HMK’nın 353. maddesine göre inceleme yapıldığından duruşma açılmamıştır.
İstinaf incelemesi, 6100 sayılı HMK’nın 355. maddesi hükmü uyarınca, istinaf edenin sıfatı, istinaf dilekçesinde belirtilen nedenler ve kamu düzenine aykırı hususların olup olmadığı gözetilerek yapılmıştır.
Dava, 2004 Sayılı İcra İflas Kanununun 72 Maddesi uyarınca icra takibinden sonra açılan menfi tespit istemine ilişkindir.
19.12.2018 tarihli Resmi Gazete’de yayımlanan ve 01.01.2019 tarihinde yürürlüğe giren 7155 sayılı Abonelik Sözleşmesinden Kaynaklanan Para Alacaklarına İlişkin Takibin Başlatılması Usulü Hakkında Kanun’un 20. maddesi ile 6102 sayılı Türk Ticaret Kanunu’na 5/A maddesi eklenmiştir.
Anılan maddeye göre; “(1) Bu Kanunun 4 üncü maddesinde ve diğer kanunlarda belirtilen ticari davalardan, konusu bir miktar paranın ödenmesi olan alacak ve tazminat talepleri hakkında dava açılmadan önce arabulucuya başvurulmuş olması dava şartıdır.
(2) Arabulucu, yapılan başvuruyu görevlendirildiği tarihten itibaren altı hafta içinde sonuçlandırır.

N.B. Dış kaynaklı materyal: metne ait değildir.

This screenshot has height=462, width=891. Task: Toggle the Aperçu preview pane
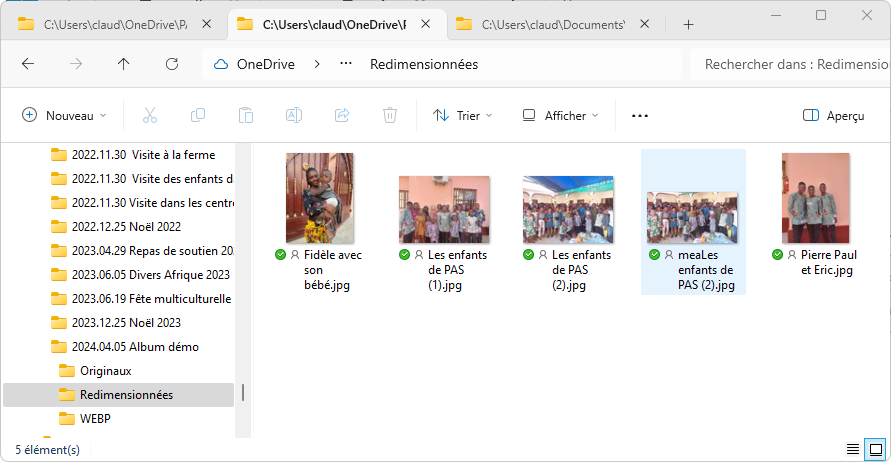tap(834, 116)
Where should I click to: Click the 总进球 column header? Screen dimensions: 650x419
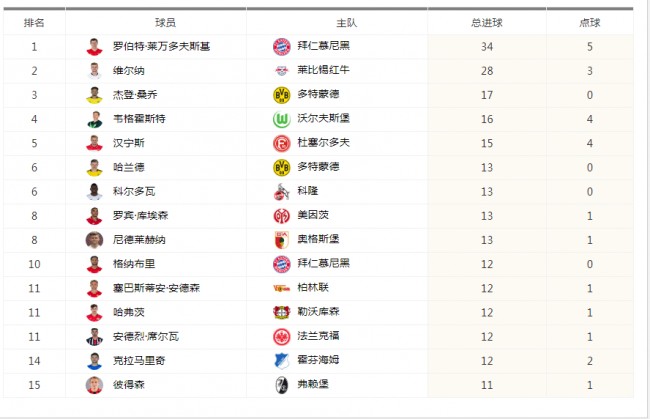(487, 22)
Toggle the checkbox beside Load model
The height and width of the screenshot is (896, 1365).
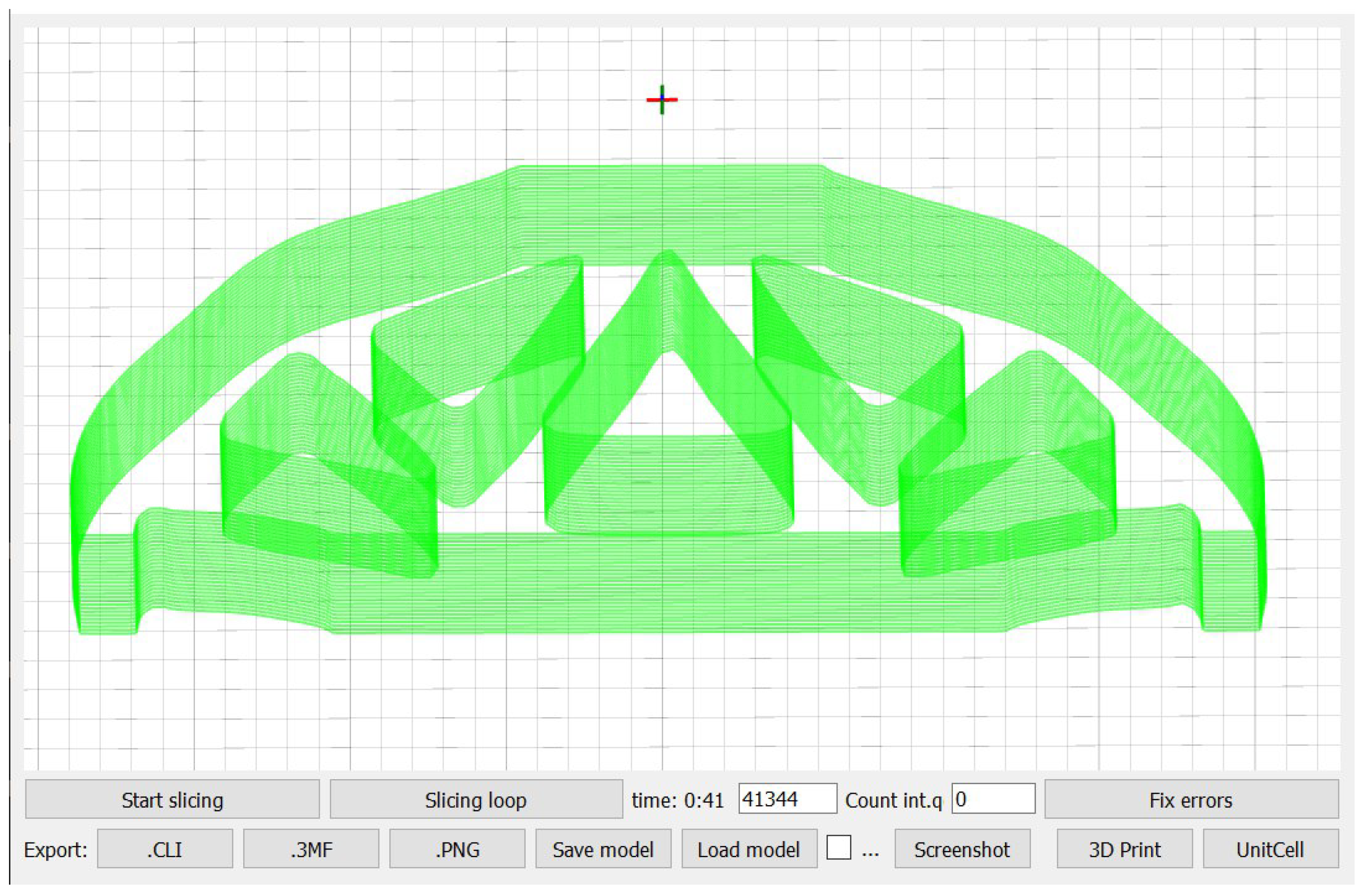[x=838, y=848]
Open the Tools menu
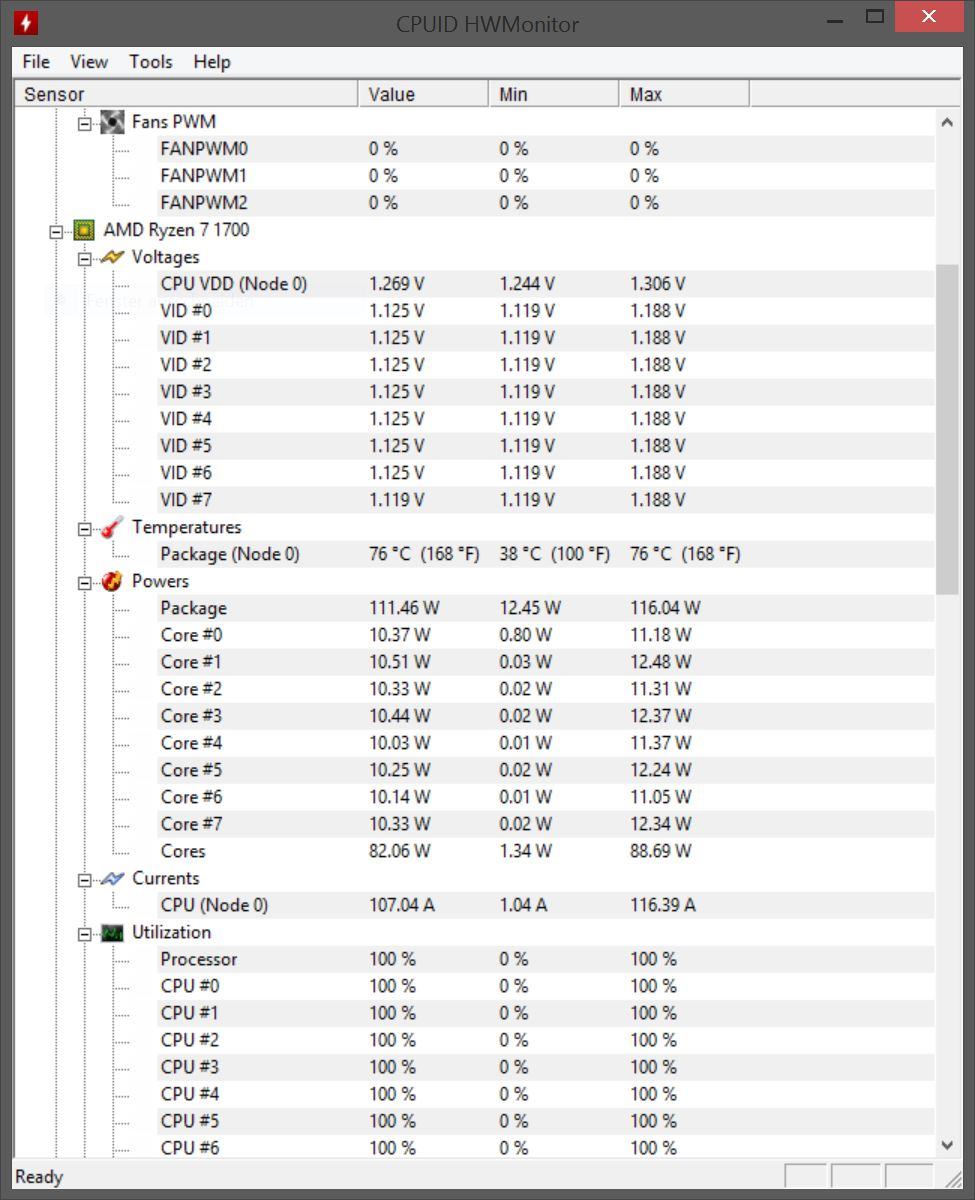The image size is (975, 1200). [x=151, y=62]
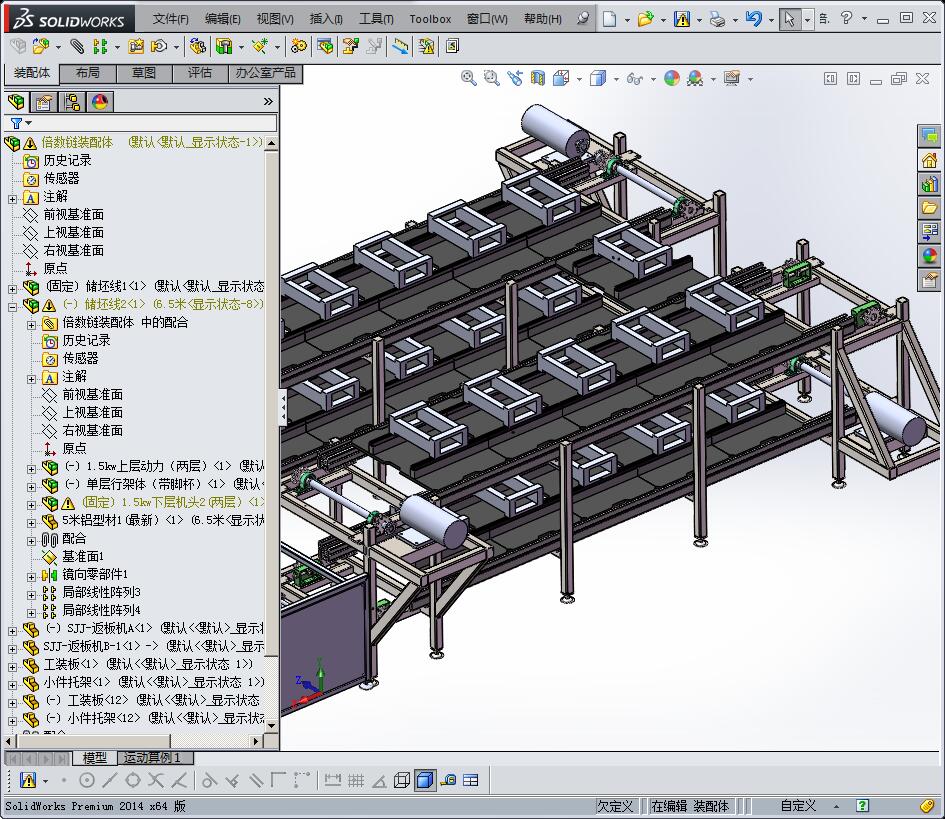Expand the (固定) 储坯线1<1> tree node

tap(13, 287)
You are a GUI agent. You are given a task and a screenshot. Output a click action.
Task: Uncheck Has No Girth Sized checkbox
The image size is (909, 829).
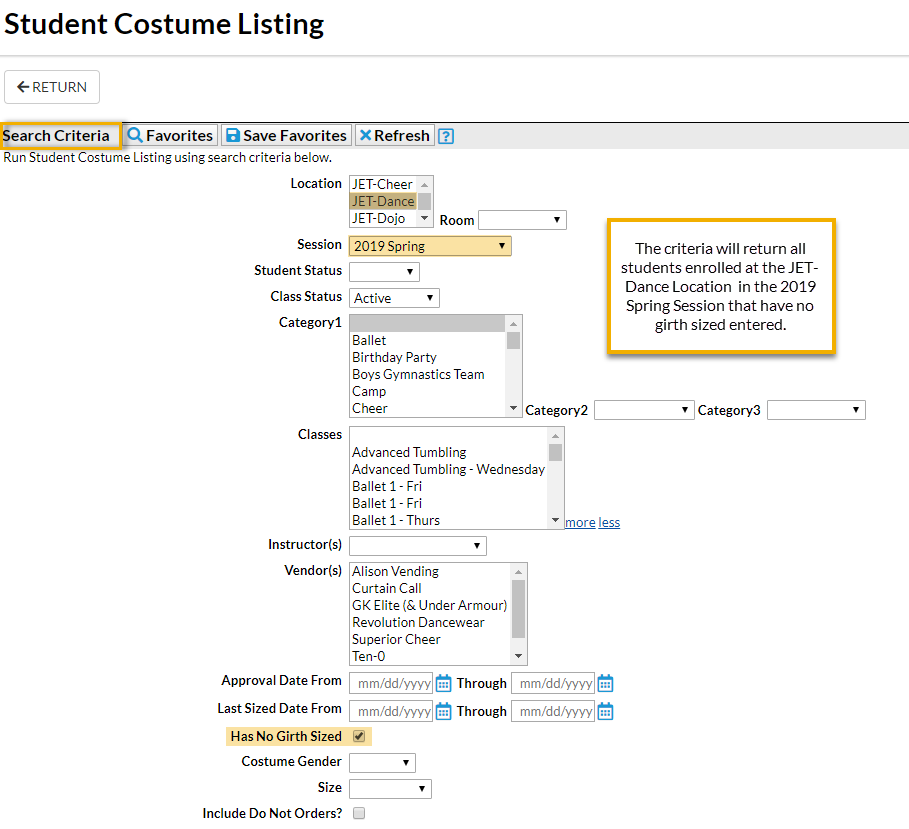[x=359, y=737]
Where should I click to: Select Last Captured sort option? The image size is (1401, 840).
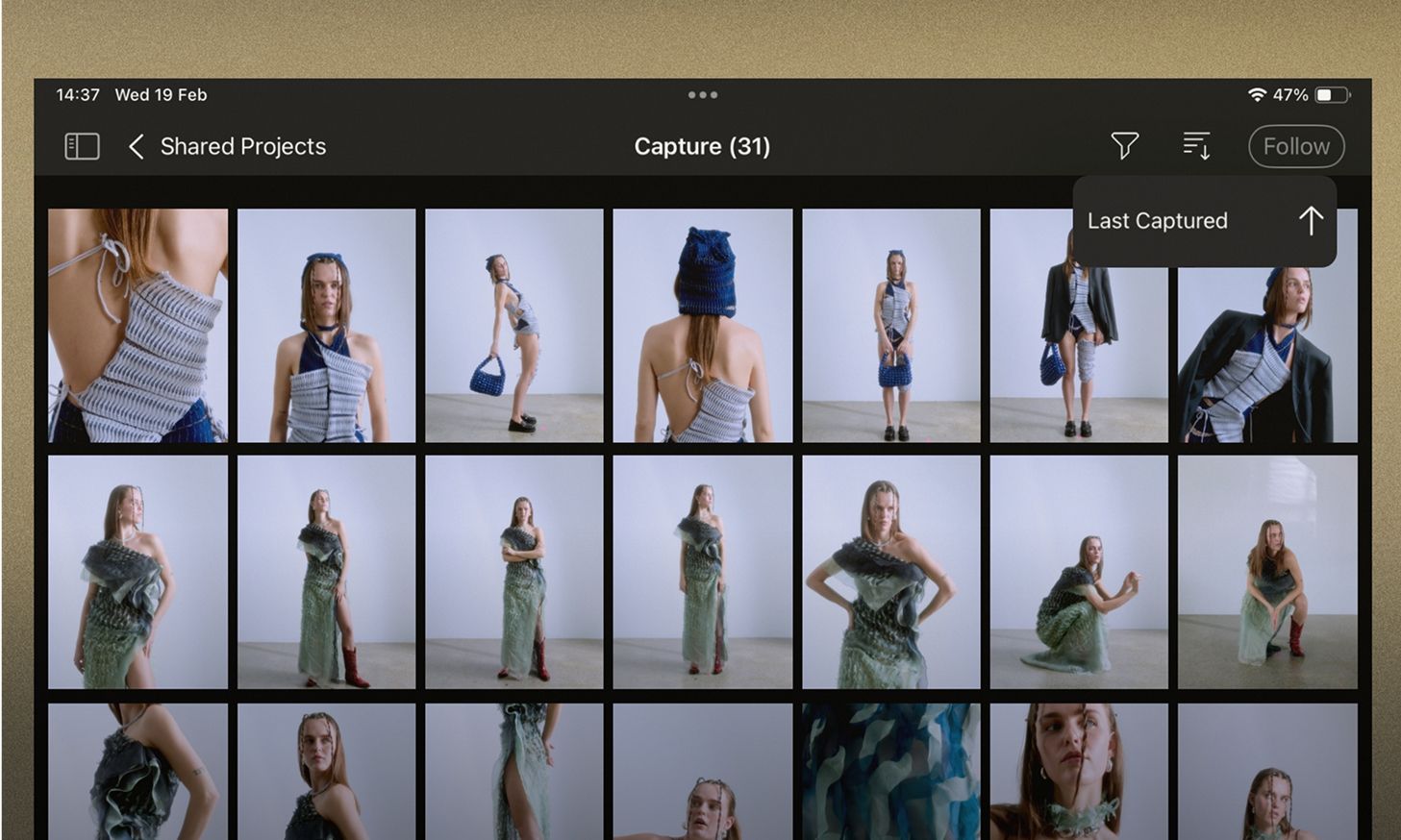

Bu süre zorunlu hâllerde arabulucu tarafından en fazla iki hafta uzatılabilir.” denilmiştir.
Görüldüğü üzere, 6102 sayılı TTK’ye eklenen 5/A maddesinde, Kanun’un 4. maddesinde ve diğer kanunlarda belirtilen konusu bir miktar paranın ödenmesi olan alacak ve tazminat talepleri olan ticari davalarda, arabuluculuk dava şartı olarak belirlenmiş olup, Yargıtay 11. Hukuk Dairesi’nin 2020/6050 Esas, 2021/4519 Karar sayılı kararında da belirtildiği üzere ticari nitelikteki menfi tespit davalarında dava açılmadan önce arabulucuğa gidilmesinin zorunlu olmadığı ve arabulucuya gidilmiş olmasının bir dava şartı olmadığı hususu dikkate alınarak karar verilmesi gerekir.
Açıklanan nedenlerle, mahkemece dava şartlarının mevcut olduğu kabul edilerek işin esasına girilip, delillerin toplanmasından sonra oluşacak sonuca göre bir karar verilmesi gerekirken, yazılı şekilde hüküm tesisi doğru görülmemiştir.
Bu itibarla, davacı vekilinin bu yöne ilişen istinaf başvurusunun kabulü ile ilk derece mahkemesi kararının HMK’nın 353/1-a-6. maddesi gereğince kaldırılmasına ve dosyanın ilk derece mahkemesine gönderilmesine karar vermek gerekmiştir.
HÜKÜM: Yukarıda açıklanan nedenlerle,
1-Davacı vekilinin istinaf başvurusunun esasa ilişkin sebepler incelenmeksizin KABULÜNE,
2-Şanlıurfa Asliye Ticaret Mahkemesi’nce verilen 16/06/2021 tarih ve 2021/474 Esas, 2021/523 Karar sayılı kararının HMK’nın 353/1-a-6. maddesi gereğince KALDIRILMASINA,
3-Dosyanın ilk derece mahkemesine GÖNDERİLMESİNE,
4-Talep halinde, istinaf karar ve ilam harcının davacıya İADESİNE,
5-İstinaf yargılama giderlerinin ilk derece mahkemesince yeniden verilecek kararda dikkate alınmasına,
6-Kararın temyizi kabil olmaması sebebiyle HMK ‘nın 359/4. maddesi uyarınca ilk derece mahkemesince taraflara tebliğine,
Dair, HMK’nın 353/1-a-6. maddesine göre dosya üzerinde yapılan inceleme sonunda kesin olmak üzere 26/10/2021 tarihinde oy birliği ile karar verildi.26/10/2021

Başkan

¸e-imzalıdır

Üye

¸e-imzalıdır

Üye

¸e-imzalıdır

Katip

¸e-imzalıdır

NOT: BU BELGE ELEKTRONİK İMZA İLE İMZALANMIŞ OLUP AYRICA ISLAK İMZA UYGULANMAYACAKTIR. “5070 Sayılı Yasanın 5. ve 22. maddeleri gereğince elektronik imza ile oluşturulan belgeler elle atılan ıslak imza ile aynı hukuki sonucu doğurur.”